Autoregressive Models (AR/ARM)

$$ \def\pt{{p_\theta}} $$

Motivation: Factorizing the joint distribution into conditional 1D distributions to circumvent the need for modeling the (computationally expensive) joint distributions.

For example, consider a scenario involving \(D\)-dimensional data, where each dimension is defined by a categorical distribution with \(K\) categories. A total of \(K^D\) parameters are required to model the joint distribution, while only \(KD\) parameters are needed to model conditional 1D distributions.

Parameterization

Factorize the joint distribution to conditional 1D distributions by chain rule of probability: $$ p(\vx) = p(\vx_{1:D}) = p(x_1,\dots,x_D) = p(x_1)p(x_2|x_1)p(x_3|x_2,x_1)\dots = \prod_{i=1}^D p(x_i|\vx_{<i}) $$

where \(\vx_{<i} = \vx_{1:i-1}\).

Connection to RNNs

The condition of each term \(p(x_i|\vx_{<i})\) becomes more complex as \(i\) increases.
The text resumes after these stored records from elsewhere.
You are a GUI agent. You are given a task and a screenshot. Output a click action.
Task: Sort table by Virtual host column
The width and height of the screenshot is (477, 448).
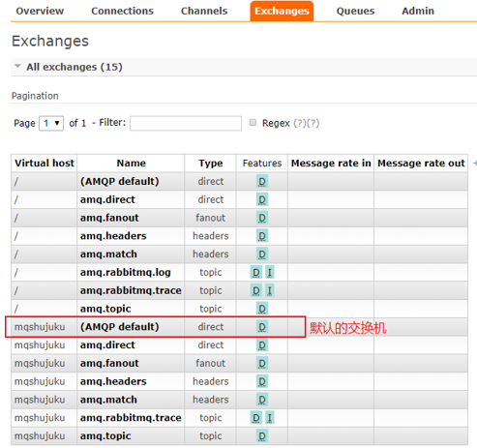coord(45,164)
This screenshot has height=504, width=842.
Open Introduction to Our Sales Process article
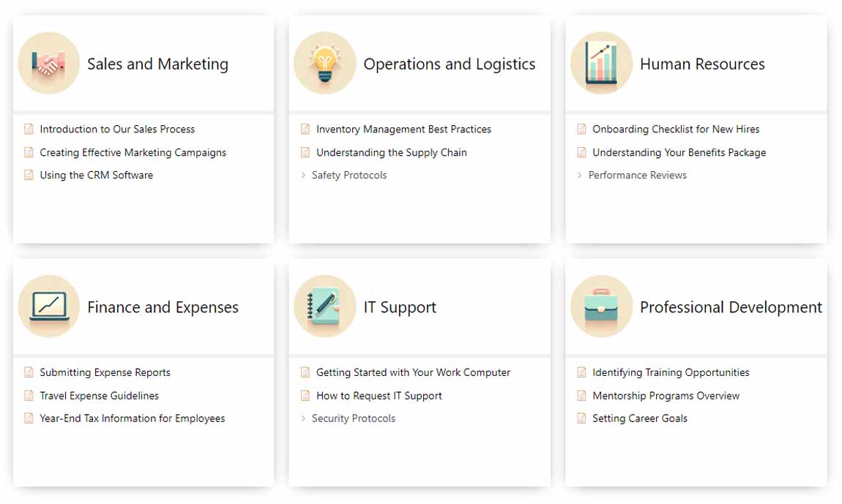(117, 129)
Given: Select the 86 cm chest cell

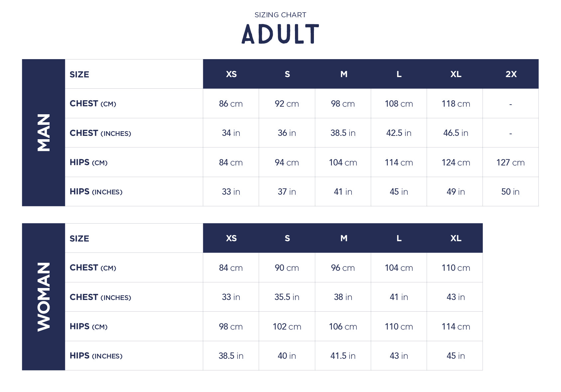Looking at the screenshot, I should [231, 104].
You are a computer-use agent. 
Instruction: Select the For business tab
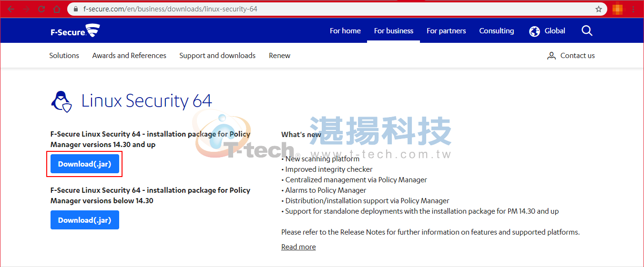(x=393, y=31)
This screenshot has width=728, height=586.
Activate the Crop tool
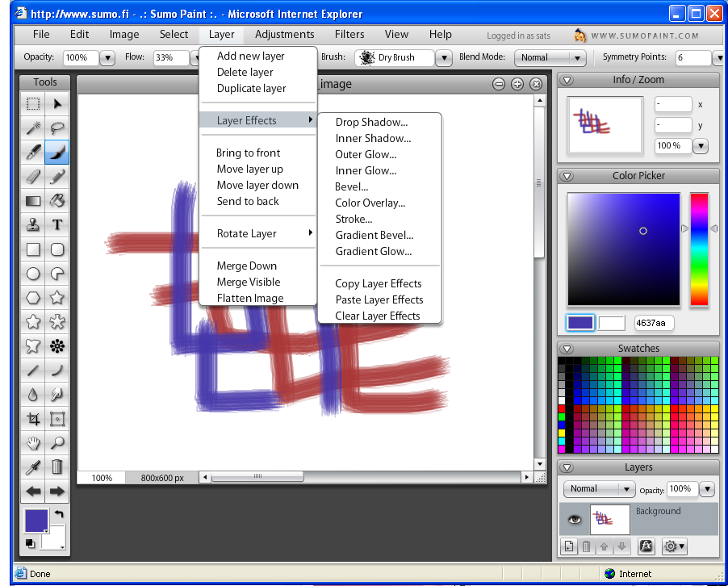click(33, 418)
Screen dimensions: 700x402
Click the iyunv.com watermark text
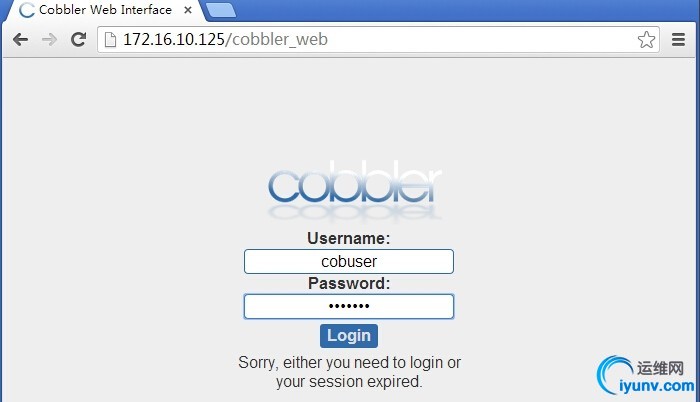[x=657, y=385]
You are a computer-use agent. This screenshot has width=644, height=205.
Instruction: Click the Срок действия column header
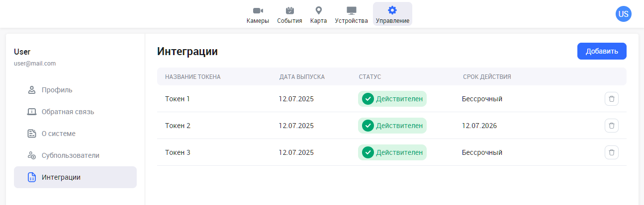coord(487,77)
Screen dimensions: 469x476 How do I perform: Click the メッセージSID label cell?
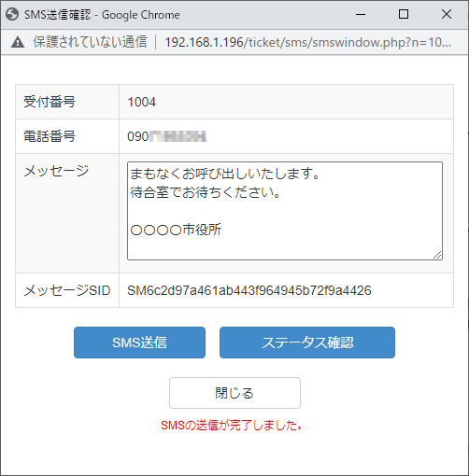coord(67,290)
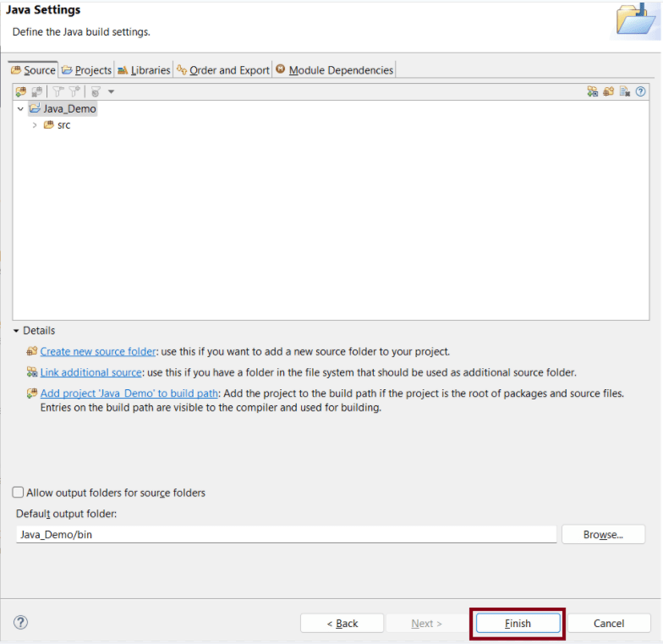Click the new source folder toolbar icon
Image resolution: width=663 pixels, height=644 pixels.
(20, 91)
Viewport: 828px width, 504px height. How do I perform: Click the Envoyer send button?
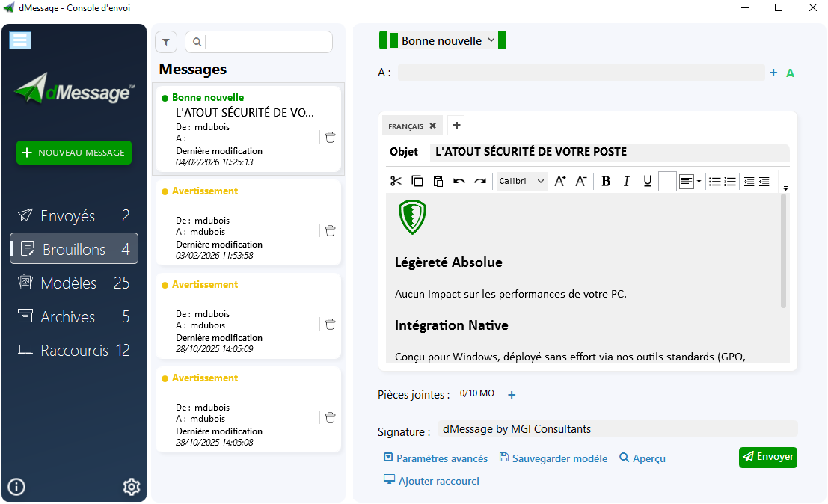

This issue can be mitigated by:

  • (first-order) Markov assumption: \(p(x_i|\vx_{<i}) = p(x_i|\vx_{i-1})\), or
  • Hidden Markov model (HMM): \(p(x_i|\vx_{<i}) = p(x_i|\vz_{i-1})\), where \(\vz_{i-1}\) contains the compressed information of \(\vx_{<i}\).
    • Under the special case that \(\vz_i\) is a deterministic function (instead of a stochastic funcion) of \(\vz_{i-1}\), the model correpsonds to RNNs.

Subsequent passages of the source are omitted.